Simple job -- Single CPU

#!/usr/bin/env bash
#SBATCH <account,partition,qos>
#SBATCH --ntasks 1
#SBATCH --cpus-per-task 1

module load fastqc

fastqc ./data/*.fastq.gz -o ./fastqc

Submit that script.

sbatch qc.sh
- A similar script is available in `/lustre/isaac/examples/jobs/fastqc`. - Example fastq files are available in `/lustre/isaac/examples/data/fastq`.

Simple job -- Single CPU

#SBATCH <account,partition,qos>
#SBATCH --ntasks 1
#SBATCH --cpus-per-task 1

<your Python or R script> <args>

Simple job -- More memory (RAM)

#SBATCH --cpus-per-task 1
#SBATCH --cpus-per-task 8

Default memory per CPU is usually ~3.8 GB, so you may want to request more CPUs (e.g., increase --cpus-per-task) or set --mem to request more memory.

Multi-threaded -- More than one CPU

#SBATCH <account,partition,qos>
#SBATCH --ntasks 1
#SBATCH --cpus-per-task 8

module load fastqc

echo "SLURM_CPUS_PER_TASK=$SLURM_CPUS_PER_TASK"

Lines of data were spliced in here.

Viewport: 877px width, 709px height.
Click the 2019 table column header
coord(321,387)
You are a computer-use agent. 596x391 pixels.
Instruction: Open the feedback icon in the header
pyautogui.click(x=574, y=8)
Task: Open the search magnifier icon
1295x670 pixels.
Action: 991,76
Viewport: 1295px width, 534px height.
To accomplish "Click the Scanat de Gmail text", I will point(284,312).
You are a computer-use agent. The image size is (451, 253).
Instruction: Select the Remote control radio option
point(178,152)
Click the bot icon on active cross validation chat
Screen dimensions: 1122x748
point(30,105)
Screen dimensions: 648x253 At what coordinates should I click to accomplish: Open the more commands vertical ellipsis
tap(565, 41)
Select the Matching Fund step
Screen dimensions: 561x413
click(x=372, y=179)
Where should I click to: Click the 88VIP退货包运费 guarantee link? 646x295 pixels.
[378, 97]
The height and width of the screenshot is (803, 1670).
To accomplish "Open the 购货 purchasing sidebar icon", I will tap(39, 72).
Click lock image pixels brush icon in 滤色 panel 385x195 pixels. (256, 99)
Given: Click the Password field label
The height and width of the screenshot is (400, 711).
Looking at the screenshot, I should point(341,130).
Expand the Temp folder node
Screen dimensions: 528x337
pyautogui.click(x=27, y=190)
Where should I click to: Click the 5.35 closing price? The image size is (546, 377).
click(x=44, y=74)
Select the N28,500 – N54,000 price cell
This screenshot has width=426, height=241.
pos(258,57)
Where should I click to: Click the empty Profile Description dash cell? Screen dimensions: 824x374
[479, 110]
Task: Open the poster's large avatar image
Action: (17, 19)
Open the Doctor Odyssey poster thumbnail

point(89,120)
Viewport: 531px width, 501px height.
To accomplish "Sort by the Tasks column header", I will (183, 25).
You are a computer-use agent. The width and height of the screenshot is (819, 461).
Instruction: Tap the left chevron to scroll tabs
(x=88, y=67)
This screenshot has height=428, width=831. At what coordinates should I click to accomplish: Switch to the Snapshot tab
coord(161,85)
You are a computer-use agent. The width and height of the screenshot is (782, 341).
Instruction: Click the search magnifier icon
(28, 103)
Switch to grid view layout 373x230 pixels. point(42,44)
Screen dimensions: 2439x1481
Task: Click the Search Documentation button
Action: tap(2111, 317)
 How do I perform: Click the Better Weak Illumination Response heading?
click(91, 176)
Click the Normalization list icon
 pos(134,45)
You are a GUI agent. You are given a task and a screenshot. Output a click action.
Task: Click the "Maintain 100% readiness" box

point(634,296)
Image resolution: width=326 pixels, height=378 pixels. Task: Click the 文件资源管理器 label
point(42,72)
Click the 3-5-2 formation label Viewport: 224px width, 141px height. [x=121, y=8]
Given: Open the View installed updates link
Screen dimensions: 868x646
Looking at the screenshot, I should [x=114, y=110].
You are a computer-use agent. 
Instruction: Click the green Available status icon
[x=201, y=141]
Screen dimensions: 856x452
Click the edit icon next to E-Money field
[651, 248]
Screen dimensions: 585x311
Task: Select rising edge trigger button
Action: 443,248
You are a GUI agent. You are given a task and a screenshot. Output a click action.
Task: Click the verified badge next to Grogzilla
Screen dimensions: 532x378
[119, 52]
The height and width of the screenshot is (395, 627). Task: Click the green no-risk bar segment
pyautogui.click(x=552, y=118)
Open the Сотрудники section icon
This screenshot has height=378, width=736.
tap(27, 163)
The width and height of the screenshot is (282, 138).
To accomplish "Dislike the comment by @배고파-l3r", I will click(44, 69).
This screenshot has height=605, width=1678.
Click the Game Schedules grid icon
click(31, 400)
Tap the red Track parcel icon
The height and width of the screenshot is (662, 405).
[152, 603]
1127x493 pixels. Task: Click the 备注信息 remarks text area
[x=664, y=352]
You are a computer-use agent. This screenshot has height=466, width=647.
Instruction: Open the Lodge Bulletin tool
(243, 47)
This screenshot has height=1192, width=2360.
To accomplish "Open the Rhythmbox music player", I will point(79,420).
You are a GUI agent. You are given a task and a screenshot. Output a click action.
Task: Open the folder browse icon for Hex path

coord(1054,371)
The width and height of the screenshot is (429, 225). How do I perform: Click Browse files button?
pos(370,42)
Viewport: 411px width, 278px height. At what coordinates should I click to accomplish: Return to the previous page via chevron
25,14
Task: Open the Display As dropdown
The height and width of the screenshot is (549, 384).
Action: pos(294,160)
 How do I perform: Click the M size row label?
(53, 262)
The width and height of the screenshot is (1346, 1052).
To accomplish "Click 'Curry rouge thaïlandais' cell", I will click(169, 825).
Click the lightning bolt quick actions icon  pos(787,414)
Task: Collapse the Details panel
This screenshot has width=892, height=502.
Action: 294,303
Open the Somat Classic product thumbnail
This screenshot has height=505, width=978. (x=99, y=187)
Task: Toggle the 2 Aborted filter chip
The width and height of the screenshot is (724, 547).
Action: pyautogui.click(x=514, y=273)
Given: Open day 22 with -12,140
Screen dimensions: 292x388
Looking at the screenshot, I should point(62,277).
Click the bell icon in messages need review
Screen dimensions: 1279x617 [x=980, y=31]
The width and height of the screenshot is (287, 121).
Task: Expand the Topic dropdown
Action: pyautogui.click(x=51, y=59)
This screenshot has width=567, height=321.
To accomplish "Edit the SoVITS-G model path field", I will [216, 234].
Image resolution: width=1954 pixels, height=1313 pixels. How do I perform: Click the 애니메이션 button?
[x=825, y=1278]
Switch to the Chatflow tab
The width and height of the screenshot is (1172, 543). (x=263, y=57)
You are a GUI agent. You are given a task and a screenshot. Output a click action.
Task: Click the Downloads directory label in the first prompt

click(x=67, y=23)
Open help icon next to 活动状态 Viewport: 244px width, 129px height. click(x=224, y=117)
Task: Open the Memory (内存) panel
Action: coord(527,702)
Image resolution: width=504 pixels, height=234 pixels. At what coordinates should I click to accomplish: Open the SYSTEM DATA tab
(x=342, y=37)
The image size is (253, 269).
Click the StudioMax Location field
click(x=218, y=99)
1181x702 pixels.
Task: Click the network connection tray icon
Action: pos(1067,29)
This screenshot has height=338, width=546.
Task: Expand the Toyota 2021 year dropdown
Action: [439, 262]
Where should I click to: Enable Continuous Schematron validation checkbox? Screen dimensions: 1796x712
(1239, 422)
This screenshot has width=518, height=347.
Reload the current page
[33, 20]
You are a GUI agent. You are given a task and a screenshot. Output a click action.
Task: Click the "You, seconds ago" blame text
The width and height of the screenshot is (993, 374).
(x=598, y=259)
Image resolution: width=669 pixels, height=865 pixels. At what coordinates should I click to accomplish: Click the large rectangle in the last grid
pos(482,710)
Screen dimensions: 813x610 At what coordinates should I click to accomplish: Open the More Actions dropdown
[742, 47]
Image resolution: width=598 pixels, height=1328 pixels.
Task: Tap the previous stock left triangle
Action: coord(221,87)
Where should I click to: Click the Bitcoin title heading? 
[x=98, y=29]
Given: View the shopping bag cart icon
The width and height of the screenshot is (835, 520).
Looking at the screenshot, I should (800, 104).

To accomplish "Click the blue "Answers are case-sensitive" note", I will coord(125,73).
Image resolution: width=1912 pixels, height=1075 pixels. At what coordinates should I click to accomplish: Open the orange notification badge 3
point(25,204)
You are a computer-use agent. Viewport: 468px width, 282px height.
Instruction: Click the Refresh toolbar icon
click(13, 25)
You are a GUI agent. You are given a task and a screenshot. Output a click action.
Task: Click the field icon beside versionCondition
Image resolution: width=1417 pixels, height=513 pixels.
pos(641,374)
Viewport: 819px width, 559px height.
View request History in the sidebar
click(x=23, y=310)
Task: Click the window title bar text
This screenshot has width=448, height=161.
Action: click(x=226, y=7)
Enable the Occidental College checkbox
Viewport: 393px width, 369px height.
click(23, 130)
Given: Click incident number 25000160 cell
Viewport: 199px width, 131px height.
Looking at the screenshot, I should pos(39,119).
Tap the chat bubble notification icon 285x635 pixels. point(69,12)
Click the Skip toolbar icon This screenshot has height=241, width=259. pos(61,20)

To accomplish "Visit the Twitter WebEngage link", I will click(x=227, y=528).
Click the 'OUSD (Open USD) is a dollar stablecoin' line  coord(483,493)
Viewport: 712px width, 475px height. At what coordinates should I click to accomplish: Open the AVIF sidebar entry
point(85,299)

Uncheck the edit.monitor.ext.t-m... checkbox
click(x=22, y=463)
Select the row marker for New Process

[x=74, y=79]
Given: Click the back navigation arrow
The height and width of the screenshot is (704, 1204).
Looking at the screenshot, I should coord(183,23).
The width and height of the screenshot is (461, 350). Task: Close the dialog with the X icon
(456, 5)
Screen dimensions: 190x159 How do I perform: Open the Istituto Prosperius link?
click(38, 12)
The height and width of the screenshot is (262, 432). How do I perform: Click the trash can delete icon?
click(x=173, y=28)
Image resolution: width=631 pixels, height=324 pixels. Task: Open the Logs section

fastqc ./data/*.fastq.gz -o ./fastqc --threads "$SLURM_CPUS_PER_TASK"

Parallel

Alternatively, we can run fastqc in parallel using --ntasks and srun.

Why? Fastqc can already run multi-threaded ....

If you have a lot of fastq files, the bottleneck for multi-threading may become max CPUs.

Parallel

Run fastqc up to 8 times, independently, in parallel:

#SBATCH <account,partition,qos>
#SBATCH --nodes 1                # This is the default
#SBATCH --ntasks 8
#SBATCH --cpus-per-task 1

module load fastqc

for fq in ./data/*.fastq.gz ; do
    echo "$(date) Running $fq ..."
    srun --ntasks 1 --cpus-per-task 1 fastqc "$fq" -o ./fastqc &
done
wait

Parallel -- Increase CPUs per task

#SBATCH <account,partition,qos>
#SBATCH --nodes 1                # This is the default
#SBATCH --ntasks 8
#SBATCH --cpus-per-task 4        # More CPUs

module load fastqc

for fq in ./data/*.fastq.gz ; do
    echo "$(date) Running $fq ..."
    srun --ntasks 1 --cpus-per-task 4 fastqc "$fq" -o ./fastqc &
    #                               ^
done
wait

Parallel -- Take advantage of multiple nodes

#SBATCH <account,partition,qos>
#SBATCH --nodes 6                # More nodes for the job
#SBATCH --ntasks 8
#SBATCH --cpus-per-task 4

module load fastqc

for fq in ./data/*.fastq.gz ; do
    echo "$(date) Running $fq ..."
    srun --ntasks 1 --cpus-per-task 4 fastqc "$fq" -o ./fastqc &
    #        This ^ is still 1 task
done
wait

Job Arrays

Job Arrays: What are they?

Slurm will run the same batch script many times, automatically.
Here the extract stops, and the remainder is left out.